SLR - December 2020 - Samantha M. Ralstin
Correction of Recurrent Equinus Deformity in Surgically Treated Clubfeet by Anterior Distal Tibial Hemiepiphysiodesis
Reference: Ebert N, Ballhause TM, Babin K, Schelling K, Stiel N, Stuecker R, Spiro AS. Correction of Recurrent Equinus Deformity in Surgically Treated Clubfeet by Anterior Distal Tibial Hemiepiphysiodesis. Journal of Pediatric Orthopaedics. 2020 Oct;40(9):520-525. doi: 10.1097/BPO.0000000000001609. PMID: 32555046.
Level of Evidence: IV
Scientific Literature Review
Reviewed By: Samantha M. Ralstin, DPM
Residency Program: John Peter Smith Hospital – Fort Worth, TX
Podiatric Relevance: Clubfoot is one of the most common congenital lower extremity deformities with 1-3/1000 live births. Recurrent deformity is not as prevalent after the development of Ponseti casting; however, in surgically treated clubfoot, recurrence is documented to be from 25-45%. Podiatrists with a heavy pediatric practice may encounter patients later in their childhood seeking surgical consultation for their recurrent deformity. Anterior Distal Tibial Hemiepiphysiodesis (ADTE) is a surgical option for those patients with recurrent or residual equinus deformity with increased Anterior Distal Tibial Angle (ADTA). This study retrospectively reviewed a series of 18 patients (23 feet) who underwent ADTE using 8-plates. Primary outcomes of the study included correction of ADTA and increase of ankle dorsiflexion after treatment completion.
Methods: This was a level IV retrospective case series with 18 children (23 feet) who had previous surgical treatment for clubfoot and developed an equinus deformity with an increased ADTA. For patients to undergo ADTE, patients had to have an increased ADTA (normal 78-82 degrees) measured on lateral radiographs, and inability to dorsiflex the ankle (< 0 degrees of dorsiflexion) which was measured with a goniometer. ADTE was completed with an anterior eight-plate over the physis, and eight plates were removed following improved dorsiflexion of the ankle, correction/overcorrection of ADTA, or skeletal maturity.
Results: All children completed treatment with implant removal at an average of 20.3 months after initial procedure, and the average final follow up was 43.9 months. Ankle dorsiflexion and ADTA were both shown to significantly improve after ADTE at the time of implant removal. Average improvement in ADTA was 11.7 degrees, and Ankle dorsiflexion was 9.4 degrees. However, decrease in ADTA did not correlate with increase in ankle dorsiflexion.
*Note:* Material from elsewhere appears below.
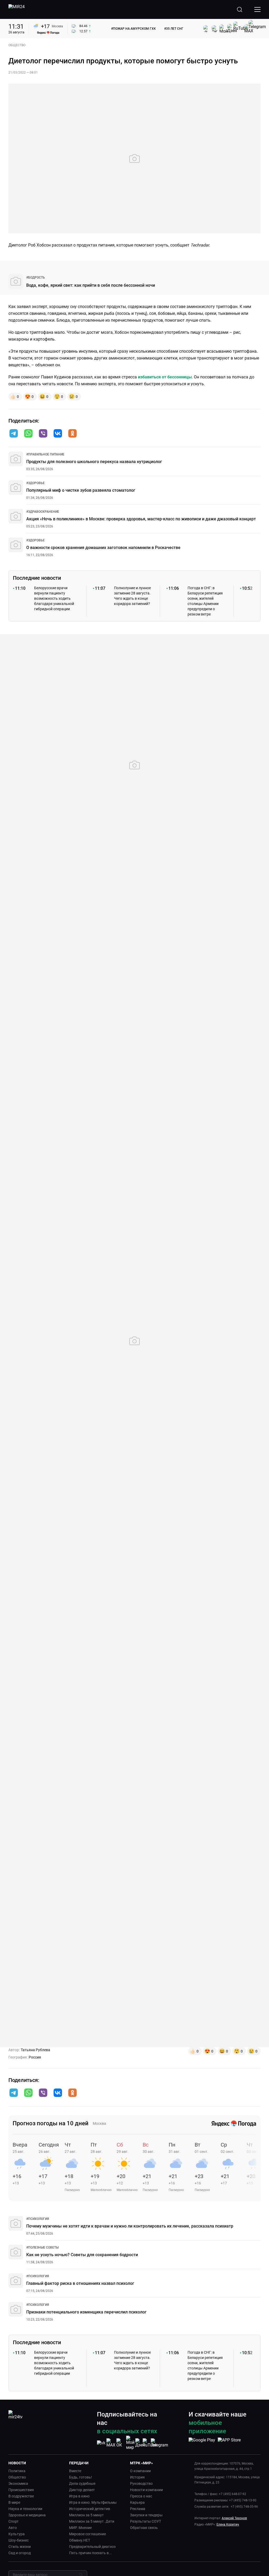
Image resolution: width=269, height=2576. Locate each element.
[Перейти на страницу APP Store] (229, 2443)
There was deterioration of ADTA and ankle dorsiflexion after implant removal in seven patients. Complications of the procedure were limited to screw loosening noted in one patient; there were no incidences of implant associated infections, skin irritation, malpositioned screws, prolonged postoperative pain, premature physeal closure, or physeal damage in this cohort.
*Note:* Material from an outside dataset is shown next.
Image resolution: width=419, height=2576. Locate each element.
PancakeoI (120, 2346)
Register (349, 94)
Conclusions: This study is limited by its retrospective nature and small sample size of surgically treated clubfeet, thus not including recurrent deformities after casting. Patient’s age and skeletal maturity are important when considering guided growth procedures like ADTE. All patients in this study completed treatment with implant removal, and at their final follow up all children reached the neutral position of the ankle joint. Overall, ADTE is a safe, and effective surgical option for the treatment of recurrent equinus deformity in clubfeet with increased ADTA. One aspect this article does not address is the type of clubfoot that was treated and if cases of arthrogryposis or syndromic variants of clubfoot would correct similarly.